No significant circularity; empirical training and evaluation on held-out benchmarks

full rationale

The paper trains PSR models on data to imitate observed prompt-based token-specific interventions and evaluates the resulting models on separate steering benchmarks (AxBench, persona steering, and coherence-controlled tasks) across multiple LLMs. This is a standard supervised learning setup with held-out test distributions rather than any derivation that reduces the claimed performance gains to fitted parameters of the target claim itself or to self-referential definitions. The analysis identifying mismatches in existing activation methods is presented as an empirical observation of intervention strength differences, not a definitional equivalence. No load-bearing self-citations, uniqueness theorems, or ansatzes are invoked that would collapse the results by construction.

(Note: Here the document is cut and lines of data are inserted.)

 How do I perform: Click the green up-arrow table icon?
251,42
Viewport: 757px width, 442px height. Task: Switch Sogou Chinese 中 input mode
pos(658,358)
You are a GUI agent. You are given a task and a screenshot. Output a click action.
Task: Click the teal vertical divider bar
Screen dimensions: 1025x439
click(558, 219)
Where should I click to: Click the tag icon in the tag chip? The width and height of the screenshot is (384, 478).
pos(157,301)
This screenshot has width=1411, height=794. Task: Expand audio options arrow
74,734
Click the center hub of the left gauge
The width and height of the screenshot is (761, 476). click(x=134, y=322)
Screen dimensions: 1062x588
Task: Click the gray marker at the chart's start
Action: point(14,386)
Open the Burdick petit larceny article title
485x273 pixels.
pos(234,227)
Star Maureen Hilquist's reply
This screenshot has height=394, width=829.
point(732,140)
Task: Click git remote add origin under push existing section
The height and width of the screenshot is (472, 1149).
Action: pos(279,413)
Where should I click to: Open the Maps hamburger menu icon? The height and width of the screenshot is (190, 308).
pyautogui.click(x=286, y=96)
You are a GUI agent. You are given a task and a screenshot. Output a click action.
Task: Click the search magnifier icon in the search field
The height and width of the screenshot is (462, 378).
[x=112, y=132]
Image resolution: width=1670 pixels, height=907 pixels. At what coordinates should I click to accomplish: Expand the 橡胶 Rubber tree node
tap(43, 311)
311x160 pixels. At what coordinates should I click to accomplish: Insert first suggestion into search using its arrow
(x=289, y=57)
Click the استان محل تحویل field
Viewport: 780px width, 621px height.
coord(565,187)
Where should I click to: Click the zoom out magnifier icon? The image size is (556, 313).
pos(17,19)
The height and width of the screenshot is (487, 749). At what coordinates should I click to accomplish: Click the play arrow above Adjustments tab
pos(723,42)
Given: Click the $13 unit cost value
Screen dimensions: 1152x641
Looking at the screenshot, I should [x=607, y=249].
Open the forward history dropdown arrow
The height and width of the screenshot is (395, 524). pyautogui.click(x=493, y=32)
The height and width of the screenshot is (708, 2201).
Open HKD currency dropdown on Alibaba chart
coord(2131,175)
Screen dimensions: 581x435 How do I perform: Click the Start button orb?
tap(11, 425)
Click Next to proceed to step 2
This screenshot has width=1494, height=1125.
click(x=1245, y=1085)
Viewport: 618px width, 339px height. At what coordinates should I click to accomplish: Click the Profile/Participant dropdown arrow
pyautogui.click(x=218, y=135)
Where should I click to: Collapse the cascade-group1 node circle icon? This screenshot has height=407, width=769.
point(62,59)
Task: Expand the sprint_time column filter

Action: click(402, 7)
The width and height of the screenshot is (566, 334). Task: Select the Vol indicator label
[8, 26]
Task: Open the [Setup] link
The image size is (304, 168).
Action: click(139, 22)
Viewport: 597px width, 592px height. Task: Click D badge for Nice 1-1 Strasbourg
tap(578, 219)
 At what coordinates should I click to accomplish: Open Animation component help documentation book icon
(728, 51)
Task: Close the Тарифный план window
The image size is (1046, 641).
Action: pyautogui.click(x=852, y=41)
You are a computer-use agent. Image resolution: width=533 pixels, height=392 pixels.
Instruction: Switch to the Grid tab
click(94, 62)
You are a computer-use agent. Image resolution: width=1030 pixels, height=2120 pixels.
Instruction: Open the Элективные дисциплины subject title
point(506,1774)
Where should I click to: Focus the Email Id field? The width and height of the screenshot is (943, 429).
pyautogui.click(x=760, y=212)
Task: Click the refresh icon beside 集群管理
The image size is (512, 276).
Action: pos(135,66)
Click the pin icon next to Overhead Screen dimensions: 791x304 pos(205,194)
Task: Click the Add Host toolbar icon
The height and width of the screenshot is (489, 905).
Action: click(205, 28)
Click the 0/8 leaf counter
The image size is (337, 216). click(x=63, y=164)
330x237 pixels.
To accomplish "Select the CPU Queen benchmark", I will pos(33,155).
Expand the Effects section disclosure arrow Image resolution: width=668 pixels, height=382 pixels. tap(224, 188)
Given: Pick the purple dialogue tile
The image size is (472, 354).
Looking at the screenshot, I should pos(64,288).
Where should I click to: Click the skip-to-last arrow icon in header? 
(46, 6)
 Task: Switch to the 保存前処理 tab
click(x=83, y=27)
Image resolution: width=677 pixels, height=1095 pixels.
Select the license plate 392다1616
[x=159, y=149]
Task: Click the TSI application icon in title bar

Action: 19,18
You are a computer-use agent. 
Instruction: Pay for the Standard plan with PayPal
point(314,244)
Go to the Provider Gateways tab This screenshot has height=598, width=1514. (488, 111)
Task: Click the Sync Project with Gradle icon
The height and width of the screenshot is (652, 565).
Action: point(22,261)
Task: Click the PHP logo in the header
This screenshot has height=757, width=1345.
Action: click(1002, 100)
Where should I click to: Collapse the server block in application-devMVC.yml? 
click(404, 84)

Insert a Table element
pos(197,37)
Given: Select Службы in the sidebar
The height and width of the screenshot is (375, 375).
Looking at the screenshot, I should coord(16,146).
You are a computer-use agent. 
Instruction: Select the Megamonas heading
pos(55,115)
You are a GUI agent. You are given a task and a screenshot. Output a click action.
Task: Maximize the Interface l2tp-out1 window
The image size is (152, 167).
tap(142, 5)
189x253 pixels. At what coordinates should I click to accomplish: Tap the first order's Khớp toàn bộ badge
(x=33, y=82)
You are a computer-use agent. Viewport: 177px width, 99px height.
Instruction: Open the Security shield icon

Axiom & Free-Parameter Ledger

0 free parameters · 1 axioms · 1 invented entities

The central claim rests on the domain assumption that prompt steering can be faithfully approximated by per-token activation interventions learned from data, plus the empirical claim that existing methods fail to match this pattern.

axioms (1)
  • domain assumption Prompt steering applies strong interventions on some tokens while barely affecting others.
    Stated in the abstract as the key insight motivating PSR.
invented entities (1)
  • Prompt Steering Replacement (PSR) models no independent evidence
    purpose: Estimate token-specific steering coefficients from activations to imitate prompt interventions.
    New model class introduced to close the gap between prompting and activation steering.